McRoberts brought levity to the stage as she likened neglected data systems to a laundry basket of clean clothes that never get put away—technically ready, but functionally inaccessible.
Under her leadership, Bayer moved from a decentralized, manual data processing model to a fully integrated digital workflow. Automated imaging is now coupled with centralized analytics, internal cloud infrastructure, and seamless data ingestion—a transformation achieved in just a few years.
AI and the Next Digital Frontier
McRoberts looked ahead to the role of artificial intelligence in phenomics, a field where high-resolution imagery and high-volume data can benefit immensely from machine learning and quantum computing.
“The question used to be, ‘How do we collect enough data?’” she said. “Now it’s, ‘How do we analyze all this data together?’”

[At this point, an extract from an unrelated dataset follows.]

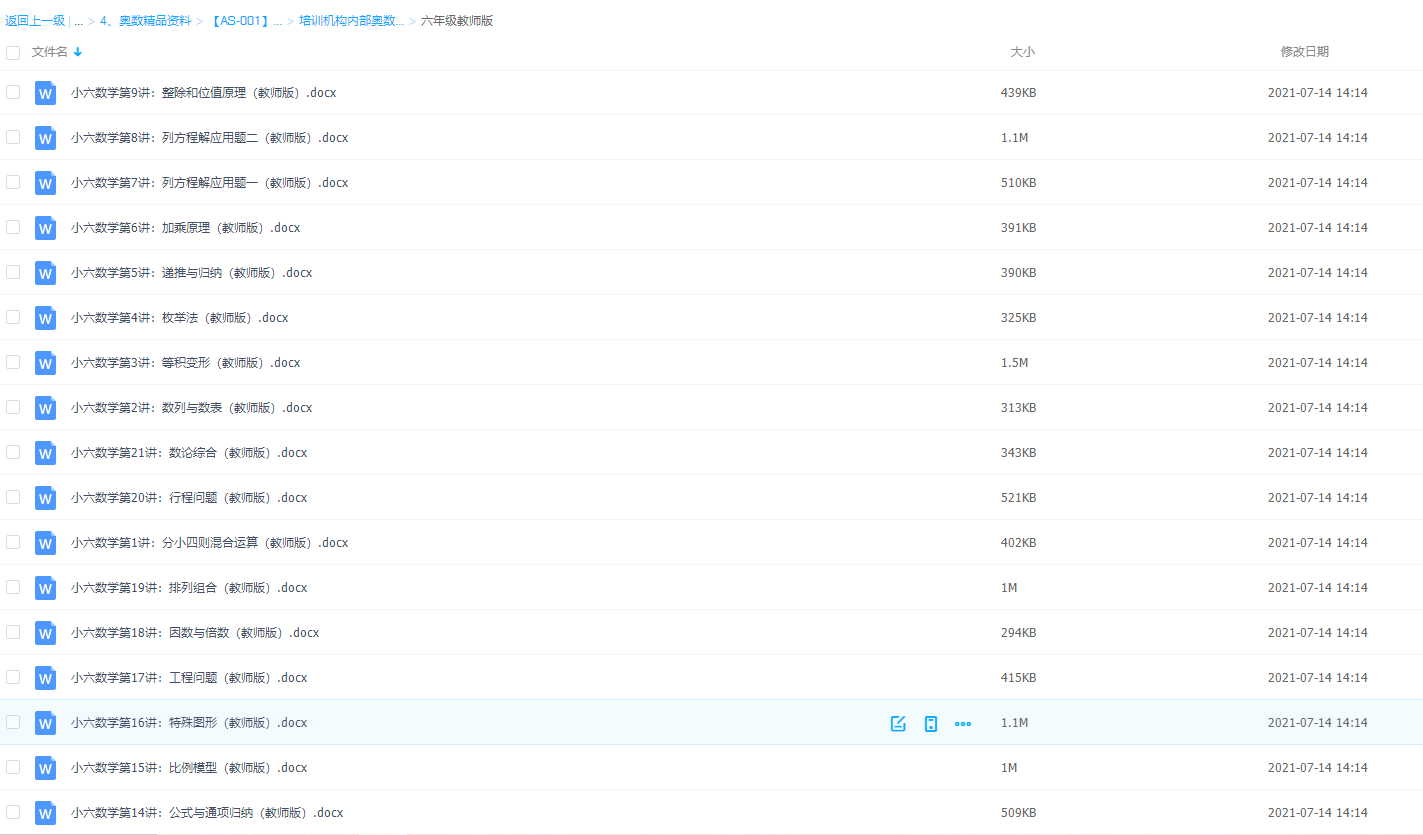
Task: Tick the select-all checkbox beside 文件名
Action: pyautogui.click(x=13, y=52)
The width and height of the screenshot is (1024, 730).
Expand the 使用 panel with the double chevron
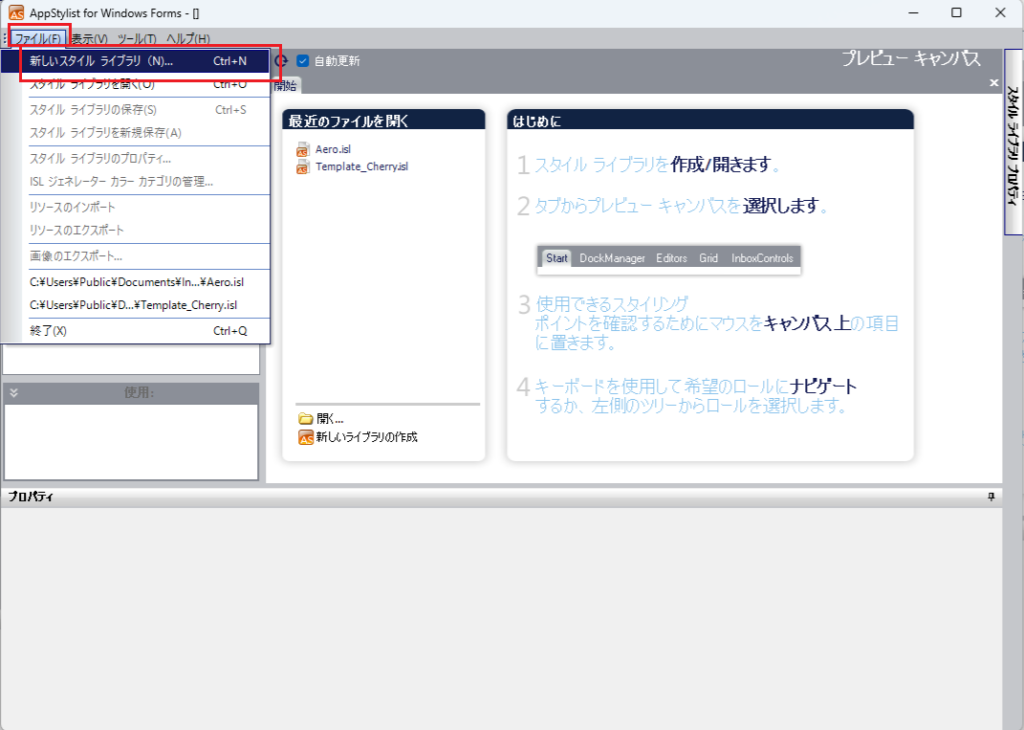14,393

Collaborations show promise for applying similar methods to plant breeding. And McRoberts is optimistic: “We’re finally getting better at public-private collaboration, and that’s where real breakthroughs happen.”
Though her technical insights were robust, her final slides shifted gears to personal reflection. As last year’s Early Career Scientist awardee, she urged the audience—many of them graduate students or early-career professionals—to design their careers with the same intentionality as they design their experiments.
She described her own journey not as a ladder but as a roadmap—full of pivots, pauses, and recalibrations. Parenthood, for example, had shifted her priorities. So had a deeper understanding of her own leadership style.
“Your skills need to align with your values,” she said. “And sometimes the next move isn’t up. It’s sideways, or even inward.”
McRoberts’ talk reflected something increasingly rare in the tech-driven agriculture sector: a systems view grounded in human understanding. It was about data, yes—but also about mentorship. It was about innovation—but equally about responsibility.
“We don’t just need better tools,” she said. “We need better systems. And those systems have to serve people.”